SUPPLIED MATERIAL:
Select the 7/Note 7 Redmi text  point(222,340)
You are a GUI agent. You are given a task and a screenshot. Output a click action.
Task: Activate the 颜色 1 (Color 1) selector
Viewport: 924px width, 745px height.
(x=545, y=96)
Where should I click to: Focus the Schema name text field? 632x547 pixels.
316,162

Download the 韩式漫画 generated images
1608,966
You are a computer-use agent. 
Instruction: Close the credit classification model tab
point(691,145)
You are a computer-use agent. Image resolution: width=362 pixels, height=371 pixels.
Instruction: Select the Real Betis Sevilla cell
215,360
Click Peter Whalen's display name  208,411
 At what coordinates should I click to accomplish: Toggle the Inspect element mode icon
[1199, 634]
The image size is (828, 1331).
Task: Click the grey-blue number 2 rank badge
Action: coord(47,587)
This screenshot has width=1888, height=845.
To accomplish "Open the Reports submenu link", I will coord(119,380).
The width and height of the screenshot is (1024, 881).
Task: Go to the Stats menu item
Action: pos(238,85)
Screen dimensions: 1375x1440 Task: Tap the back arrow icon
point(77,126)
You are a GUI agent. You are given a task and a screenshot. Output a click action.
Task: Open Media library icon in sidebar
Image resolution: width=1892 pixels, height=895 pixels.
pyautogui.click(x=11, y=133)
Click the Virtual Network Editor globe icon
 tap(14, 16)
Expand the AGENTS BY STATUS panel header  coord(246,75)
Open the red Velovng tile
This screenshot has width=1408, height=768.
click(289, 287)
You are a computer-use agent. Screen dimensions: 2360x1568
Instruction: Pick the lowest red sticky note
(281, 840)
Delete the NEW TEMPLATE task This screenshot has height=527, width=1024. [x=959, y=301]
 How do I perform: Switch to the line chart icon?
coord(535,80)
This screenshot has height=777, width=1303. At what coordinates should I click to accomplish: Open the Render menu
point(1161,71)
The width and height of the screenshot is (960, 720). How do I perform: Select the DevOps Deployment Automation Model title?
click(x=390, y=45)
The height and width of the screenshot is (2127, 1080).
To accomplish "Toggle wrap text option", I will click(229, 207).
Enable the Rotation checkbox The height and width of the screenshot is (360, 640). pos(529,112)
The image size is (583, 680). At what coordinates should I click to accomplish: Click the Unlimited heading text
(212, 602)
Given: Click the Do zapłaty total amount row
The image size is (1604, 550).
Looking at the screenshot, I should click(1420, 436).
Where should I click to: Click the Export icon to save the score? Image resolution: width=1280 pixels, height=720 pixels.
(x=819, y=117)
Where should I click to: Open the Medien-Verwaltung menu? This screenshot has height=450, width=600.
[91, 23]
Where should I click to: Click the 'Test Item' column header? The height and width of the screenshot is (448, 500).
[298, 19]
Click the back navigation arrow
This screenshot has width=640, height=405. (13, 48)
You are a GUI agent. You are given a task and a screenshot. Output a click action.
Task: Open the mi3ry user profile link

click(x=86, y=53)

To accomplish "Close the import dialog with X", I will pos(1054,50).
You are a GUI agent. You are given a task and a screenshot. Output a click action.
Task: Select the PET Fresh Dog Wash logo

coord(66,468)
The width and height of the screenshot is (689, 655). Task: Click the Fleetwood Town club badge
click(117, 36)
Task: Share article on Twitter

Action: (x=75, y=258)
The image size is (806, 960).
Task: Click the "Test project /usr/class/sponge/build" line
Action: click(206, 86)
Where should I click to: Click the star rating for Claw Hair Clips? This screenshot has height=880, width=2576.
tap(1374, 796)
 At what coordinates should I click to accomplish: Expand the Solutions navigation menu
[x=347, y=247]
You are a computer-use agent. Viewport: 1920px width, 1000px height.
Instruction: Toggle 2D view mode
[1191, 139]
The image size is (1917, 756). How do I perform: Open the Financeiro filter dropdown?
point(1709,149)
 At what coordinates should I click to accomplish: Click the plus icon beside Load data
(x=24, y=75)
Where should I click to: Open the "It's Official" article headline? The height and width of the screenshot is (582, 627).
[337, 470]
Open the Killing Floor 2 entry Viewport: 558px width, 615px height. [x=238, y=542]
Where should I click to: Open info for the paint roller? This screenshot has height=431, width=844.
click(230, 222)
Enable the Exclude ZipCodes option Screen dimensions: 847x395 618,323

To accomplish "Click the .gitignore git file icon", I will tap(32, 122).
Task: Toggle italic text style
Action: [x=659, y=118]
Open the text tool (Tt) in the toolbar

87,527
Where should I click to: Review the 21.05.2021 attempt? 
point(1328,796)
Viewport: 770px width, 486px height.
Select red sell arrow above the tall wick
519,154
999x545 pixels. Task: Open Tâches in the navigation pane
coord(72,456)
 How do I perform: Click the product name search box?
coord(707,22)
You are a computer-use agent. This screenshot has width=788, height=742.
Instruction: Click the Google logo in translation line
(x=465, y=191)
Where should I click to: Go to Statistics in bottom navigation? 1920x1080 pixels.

PROBLEM: Line by line, write out the records above exactly.

SOLVED EXERCISE:
Select the 7/Note 7 Redmi text  point(222,340)
You are a GUI agent. You are given a task and a screenshot. Output a click action.
Task: Activate the 颜色 1 (Color 1) selector
Viewport: 924px width, 745px height.
(x=545, y=96)
Where should I click to: Focus the Schema name text field? 632x547 pixels.
316,162

Download the 韩式漫画 generated images
1608,966
You are a computer-use agent. 
Instruction: Close the credit classification model tab
point(691,145)
You are a computer-use agent. Image resolution: width=362 pixels, height=371 pixels.
Instruction: Select the Real Betis Sevilla cell
215,360
Click Peter Whalen's display name  208,411
 At what coordinates should I click to accomplish: Toggle the Inspect element mode icon
[1199, 634]
The image size is (828, 1331).
Task: Click the grey-blue number 2 rank badge
Action: coord(47,587)
This screenshot has width=1888, height=845.
To accomplish "Open the Reports submenu link", I will coord(119,380).
The width and height of the screenshot is (1024, 881).
Task: Go to the Stats menu item
Action: pos(238,85)
Screen dimensions: 1375x1440 Task: Tap the back arrow icon
point(77,126)
You are a GUI agent. You are given a task and a screenshot. Output a click action.
Task: Open Media library icon in sidebar
Image resolution: width=1892 pixels, height=895 pixels.
pyautogui.click(x=11, y=133)
Click the Virtual Network Editor globe icon
 tap(14, 16)
Expand the AGENTS BY STATUS panel header  coord(246,75)
Open the red Velovng tile
This screenshot has width=1408, height=768.
click(289, 287)
You are a computer-use agent. Screen dimensions: 2360x1568
Instruction: Pick the lowest red sticky note
(281, 840)
Delete the NEW TEMPLATE task This screenshot has height=527, width=1024. [x=959, y=301]
 How do I perform: Switch to the line chart icon?
coord(535,80)
This screenshot has height=777, width=1303. At what coordinates should I click to accomplish: Open the Render menu
point(1161,71)
The width and height of the screenshot is (960, 720). How do I perform: Select the DevOps Deployment Automation Model title?
click(x=390, y=45)
The height and width of the screenshot is (2127, 1080).
To accomplish "Toggle wrap text option", I will click(229, 207).
Enable the Rotation checkbox The height and width of the screenshot is (360, 640). pos(529,112)
The image size is (583, 680). At what coordinates should I click to accomplish: Click the Unlimited heading text
(212, 602)
Given: Click the Do zapłaty total amount row
The image size is (1604, 550).
Looking at the screenshot, I should click(1420, 436).
Where should I click to: Click the Export icon to save the score? Image resolution: width=1280 pixels, height=720 pixels.
(x=819, y=117)
Where should I click to: Open the Medien-Verwaltung menu? This screenshot has height=450, width=600.
[91, 23]
Where should I click to: Click the 'Test Item' column header? The height and width of the screenshot is (448, 500).
[298, 19]
Click the back navigation arrow
This screenshot has width=640, height=405. (13, 48)
You are a GUI agent. You are given a task and a screenshot. Output a click action.
Task: Open the mi3ry user profile link

click(x=86, y=53)

To accomplish "Close the import dialog with X", I will pos(1054,50).
You are a GUI agent. You are given a task and a screenshot. Output a click action.
Task: Select the PET Fresh Dog Wash logo

coord(66,468)
The width and height of the screenshot is (689, 655). Task: Click the Fleetwood Town club badge
click(117, 36)
Task: Share article on Twitter

Action: (x=75, y=258)
The image size is (806, 960).
Task: Click the "Test project /usr/class/sponge/build" line
Action: click(206, 86)
Where should I click to: Click the star rating for Claw Hair Clips? This screenshot has height=880, width=2576.
tap(1374, 796)
 At what coordinates should I click to accomplish: Expand the Solutions navigation menu
[x=347, y=247]
You are a computer-use agent. Viewport: 1920px width, 1000px height.
Instruction: Toggle 2D view mode
[1191, 139]
The image size is (1917, 756). How do I perform: Open the Financeiro filter dropdown?
point(1709,149)
 At what coordinates should I click to accomplish: Click the plus icon beside Load data
(x=24, y=75)
Where should I click to: Open the "It's Official" article headline? The height and width of the screenshot is (582, 627).
[337, 470]
Open the Killing Floor 2 entry Viewport: 558px width, 615px height. [x=238, y=542]
Where should I click to: Open info for the paint roller? This screenshot has height=431, width=844.
click(230, 222)
Enable the Exclude ZipCodes option Screen dimensions: 847x395 618,323

To accomplish "Click the .gitignore git file icon", I will tap(32, 122).
Task: Toggle italic text style
Action: [x=659, y=118]
Open the text tool (Tt) in the toolbar

87,527
Where should I click to: Review the 21.05.2021 attempt? 
point(1328,796)
Viewport: 770px width, 486px height.
Select red sell arrow above the tall wick
519,154
999x545 pixels. Task: Open Tâches in the navigation pane
coord(72,456)
 How do I perform: Click the product name search box?
coord(707,22)
You are a computer-use agent. This screenshot has width=788, height=742.
Instruction: Click the Google logo in translation line
(x=465, y=191)
Where should I click to: Go to Statistics in bottom navigation? 1920x1080 pixels.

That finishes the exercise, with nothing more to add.